CaGBC deems a zero-carbon building to be one that “is highly energy-efficient and produces onsite, or procures, carbon-free renewable energy in an amount sufficient to offset the annual carbon emissions associated with operations.”

For a more specific building segment, the Green Key eco-rating program offers recognition to hotels, motels, and resorts striving to improve environmental and cost performances. The property goes through an audit specific to its energy consumption, and then is awarded a key rating—the higher the rating, the more efficient the structure—that can then be used to ‘unlock’ incentives. These incentives include opportunities to reduce a property’s costs and environmental impacts by lowering energy consumption, training employees, and improving supply chains.

On a more local level, cities themselves have similar initiatives. One example is the Toronto Green Standard (TGS) with sustainable design guidelines for new private or city-owned buildings. Originally introduced to address environmental issues in Toronto, TGS is a performance-based standard, meaning third-party prequalified consultants monitor the energy usage of the facility in order to ensure compliance. In terms of glass in buildings, designers are required to use low-reflectance or opaque glass, put markers on the glass, or integrate structures into the building to diminish reflection on 85 per cent of all exterior glazing within the greater of the first 12 m (36 ft) of the building above grade or at the height of the mature tree canopy. This is to ensure bird-friendly glazing is applied to the building. In some cases, this move can have the added bonus of conserving energy because opaque glass traps heat, beneficial to a building in the winter. Other effects can be achieved with the right kind of low-emissivity (low-e) coating on specific surfaces of clear glass assembled in an insulated glass unit (IGU).

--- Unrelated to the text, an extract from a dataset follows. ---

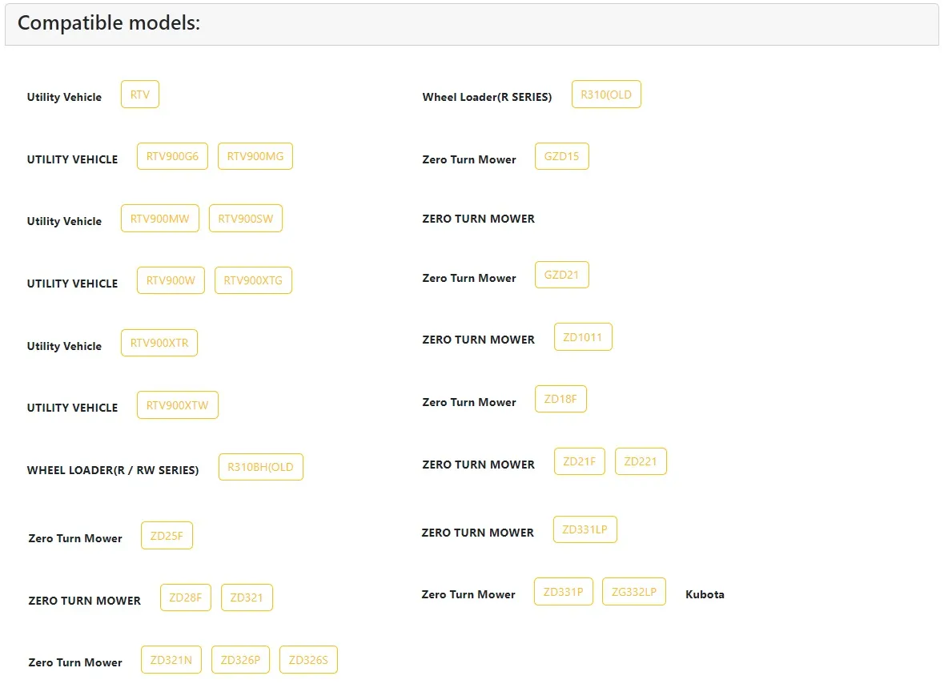This screenshot has height=696, width=944.
Task: Click the RTV900XTW model tag
Action: point(177,405)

Emissivity is the ability of a material to radiate energy. When energy from light or heat is absorbed by glass, it is either pulled away from the material by moving air, or reflected back into or outside a space. Special, microscopically thin coatings of silver for ‘soft-coat’ glass or tin oxides for ‘hard-coat’ glass can help with temperature regulation, reflecting heat away from the glass or absorbing it. These low-e coatings also enable the windows to emit less heat. By reducing the amount of heat a window emits, its thermal performance can be improved. This result in a better insulated building, as warm air is either kept inside, thereby decreasing heating costs, or heat is reflected away from the building, leaving the interiors cooler.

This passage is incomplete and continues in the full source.